Populists push “pronatalist” policies, including tax breaks to have kids. Not only do they warp women’s choices, there is little evidence they work. Governments and businesses should instead do more to reduce barriers to those who do want children, particularly by making child-rearing a better deal for working parents. This includes boosting child-care support, removing disincentives to work in the tax system and improving parental leave entitlements.
These “solutions” are all topical, like band-aids, but they don’t address the root issue. Having children is a lifelong commitment. Having children means making choices for children and away from the self. Having children means that the person or people on whose shoulders care falls will not have the same time or energy to devote towards career, the essential sense of achievement, of work, of purpose.
The more that women realise just how fulfilling it is to be financially independent, to be socially and emotionally independent, and to have this incredible, flourishing career, and pride in what you did, and to feel the reverence that all of society is oriented towards allocating, the more we realise what a woman has to give up to have children. And let’s face it, child-rearing remains a largely thankless task.

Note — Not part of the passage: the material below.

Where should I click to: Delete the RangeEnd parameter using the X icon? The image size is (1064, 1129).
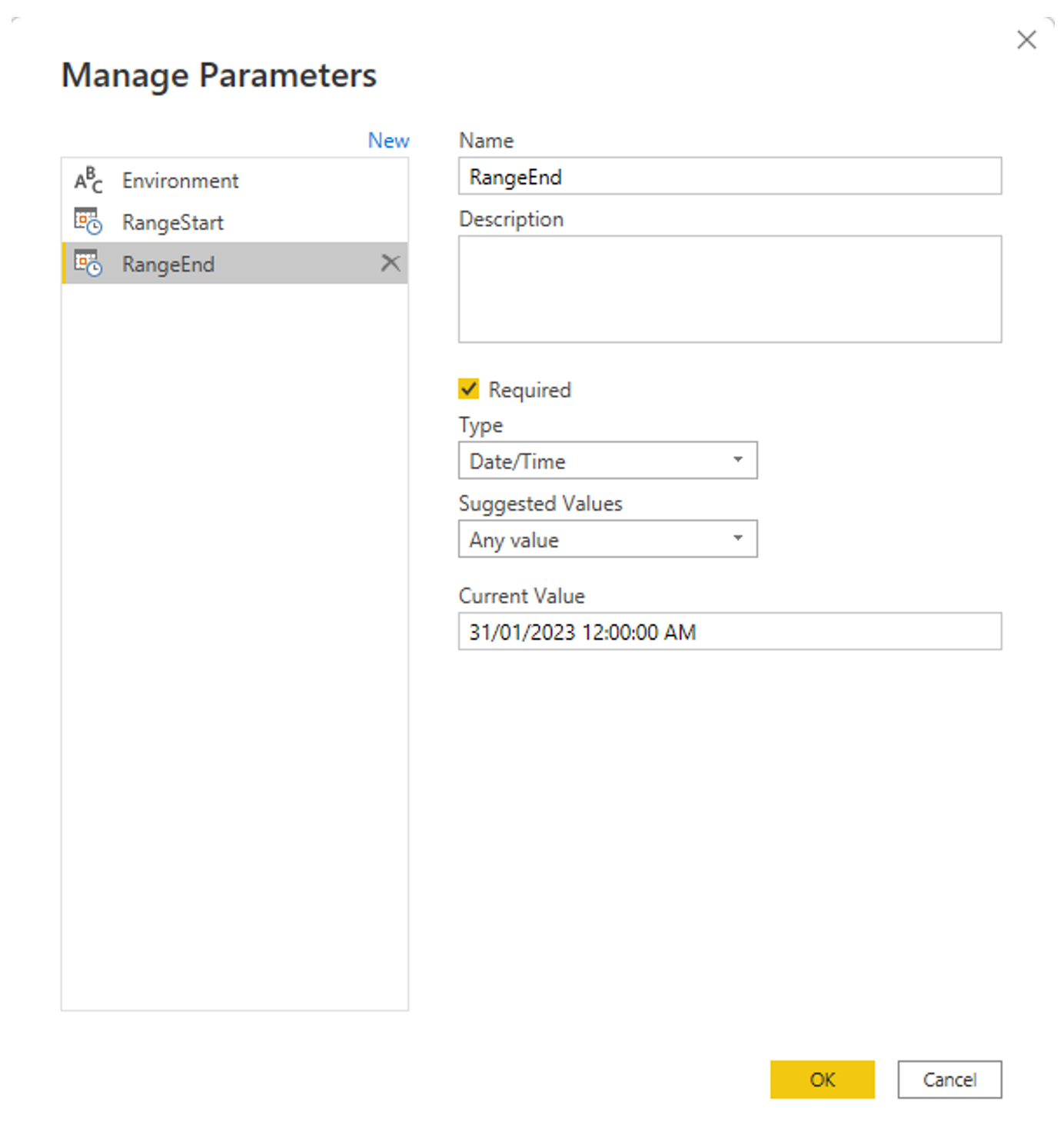391,262
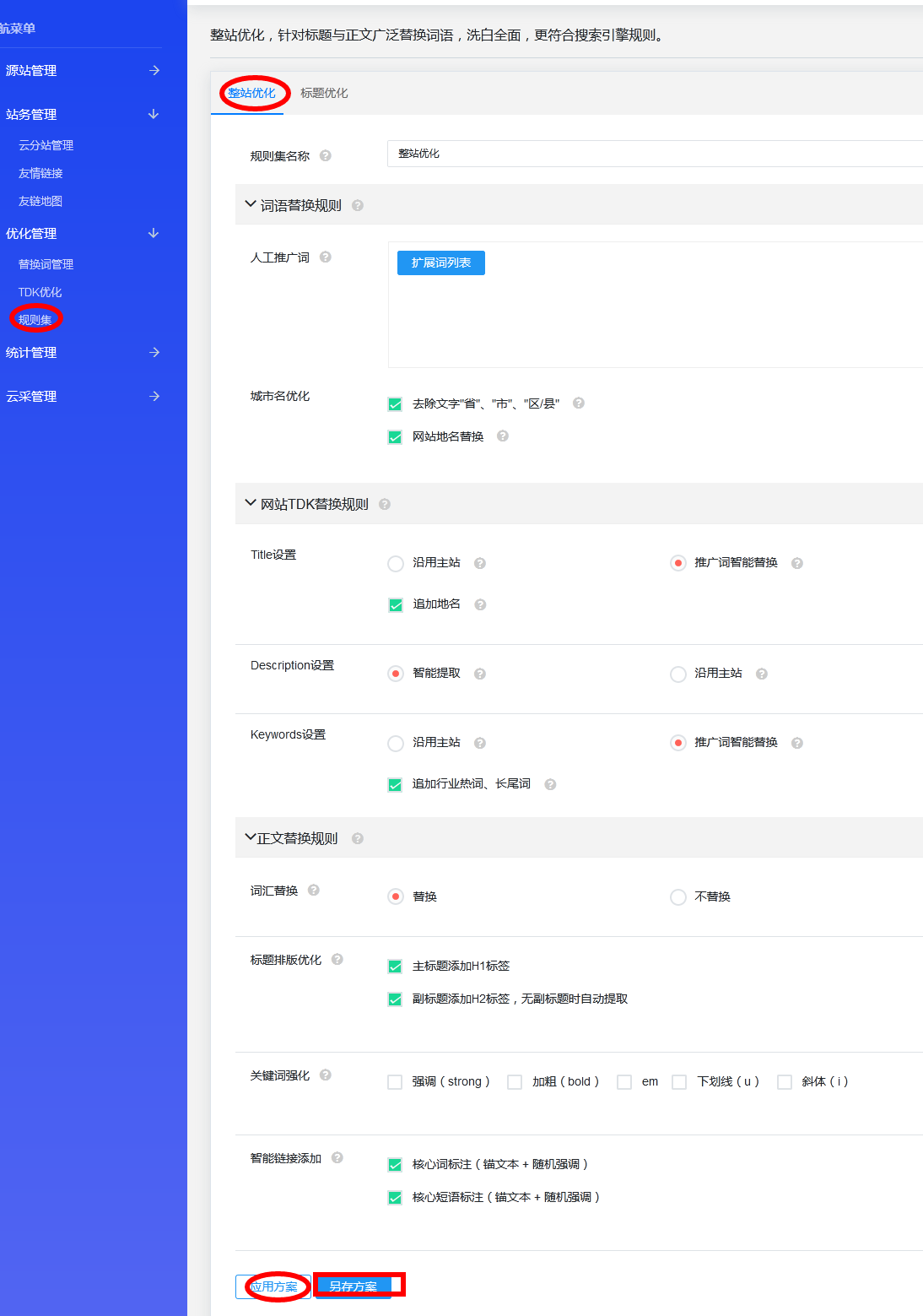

Unless we as a society figure out how to address this core imbalance, how to put child-rearing and home making on an equal or more prestigious footing than career, then we don’t stand a chance at solving this “problem”. Until we address discrimination in the workplace, there will be no chance of resolving this.
An impractical and unworkable solution would be mandated sabbatical for all employees—men, women, with or without children. Everyone has to take career breaks. If you level the playing field, then you have a chance of making it no longer an unequal choice.

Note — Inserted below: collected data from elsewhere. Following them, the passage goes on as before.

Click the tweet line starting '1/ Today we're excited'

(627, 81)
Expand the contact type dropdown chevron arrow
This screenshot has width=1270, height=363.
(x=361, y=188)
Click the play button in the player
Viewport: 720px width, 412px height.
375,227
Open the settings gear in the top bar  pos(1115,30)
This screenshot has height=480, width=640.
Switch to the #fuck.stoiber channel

The article concludes by saying AI and automation will have to pick up the slack. This is potentially true. Productivity growth is certainly the best antidote to a shrinking labour force. But you have to ask yourself, is this where the innovations will lead us?
Think of the democratizing promise of the internet and where we are today, a surveillance society, where our every move is tracked, recorded, parsed. We have lost the right to be invisible. Our data is not our own.

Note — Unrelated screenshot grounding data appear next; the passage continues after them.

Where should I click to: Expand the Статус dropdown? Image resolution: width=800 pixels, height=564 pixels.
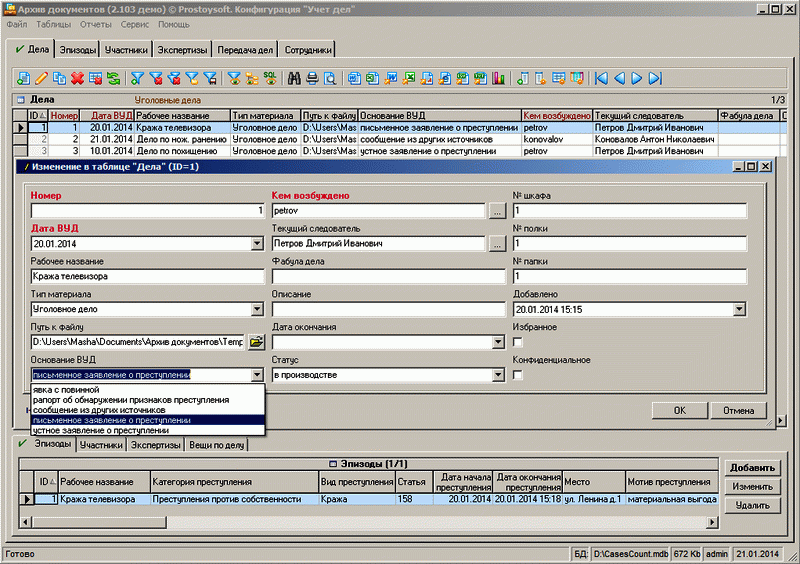click(x=498, y=375)
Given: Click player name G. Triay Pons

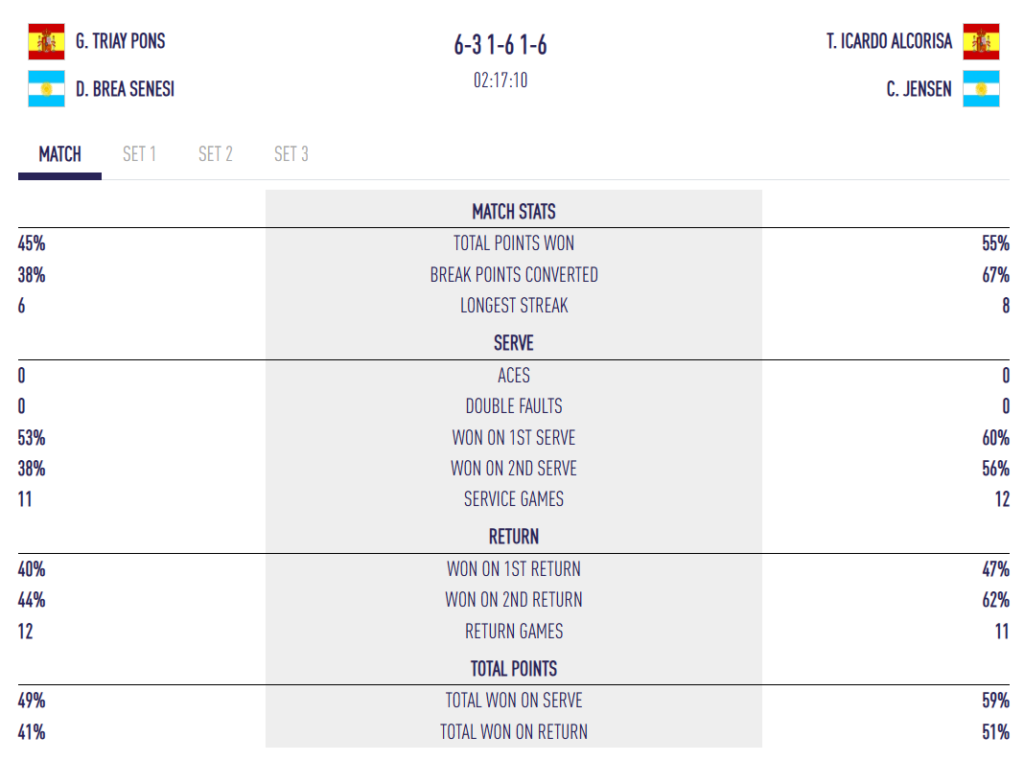Looking at the screenshot, I should 120,41.
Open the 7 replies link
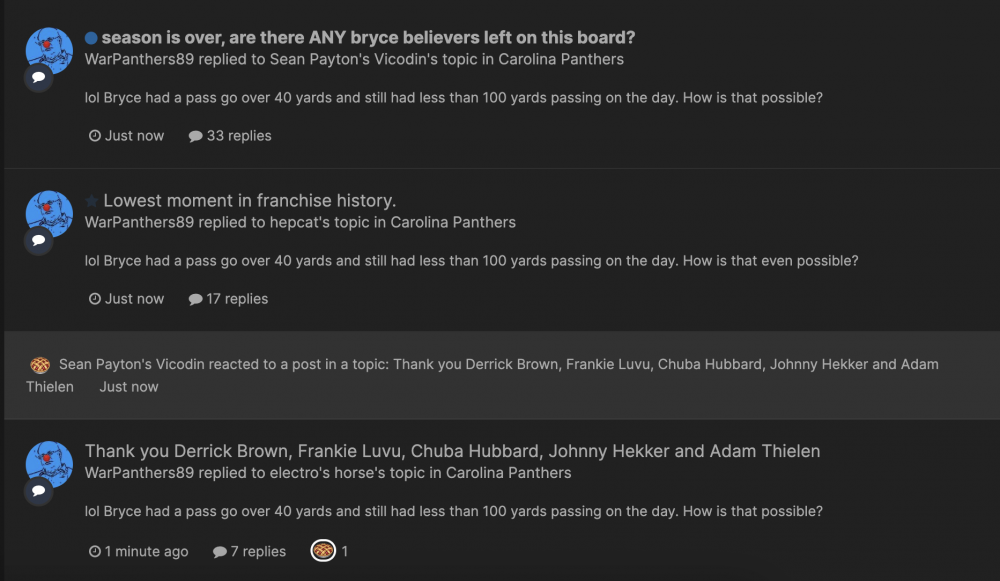1000x581 pixels. pos(258,551)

The forces of inertia, those that maintain and reinforce the power structures have all it takes to co-opt any innovations which come along and adapt them to themselves. Do we have faith that AI or automation will be any different? Of course not.
And that is why every woman must be considering on some level what owning her body means. Must be considering what do I get for this colossal sense of purpose and fulfilment that I have to give up. Is it any wonder that so many women are saying ‘no’? Is it any wonder that so many women also look at a monogamous relationship and ask, ‘why’? ‘For whose benefit is this’? And women are right in asking the question.
The patriarchal system tells us that women are the ones who need monogamy, that it is a biological necessity. The Pew Research Centre findings referred to above point to the lie, as does a previous post of mine [which attracted so much male rage it was beautiful] that women don’t need men—that the ideal biological model is for women to have many partners. Monogamy is a male-serving concept designed to reinforce the subjugation of women.
What do you think?
P.S. I write this post as a trans woman who would gladly give up everything and subjugate myself to a man and his success were I able to have children, to have the parts of the female anatomy that medical science can not yet give. Does that make me a hypocrite. I don’t think so. I believe that many trans women would give up everything for that. Why? Because my dharma is to simply do my best to be as much of a woman as I can. Nothing more, nothing less.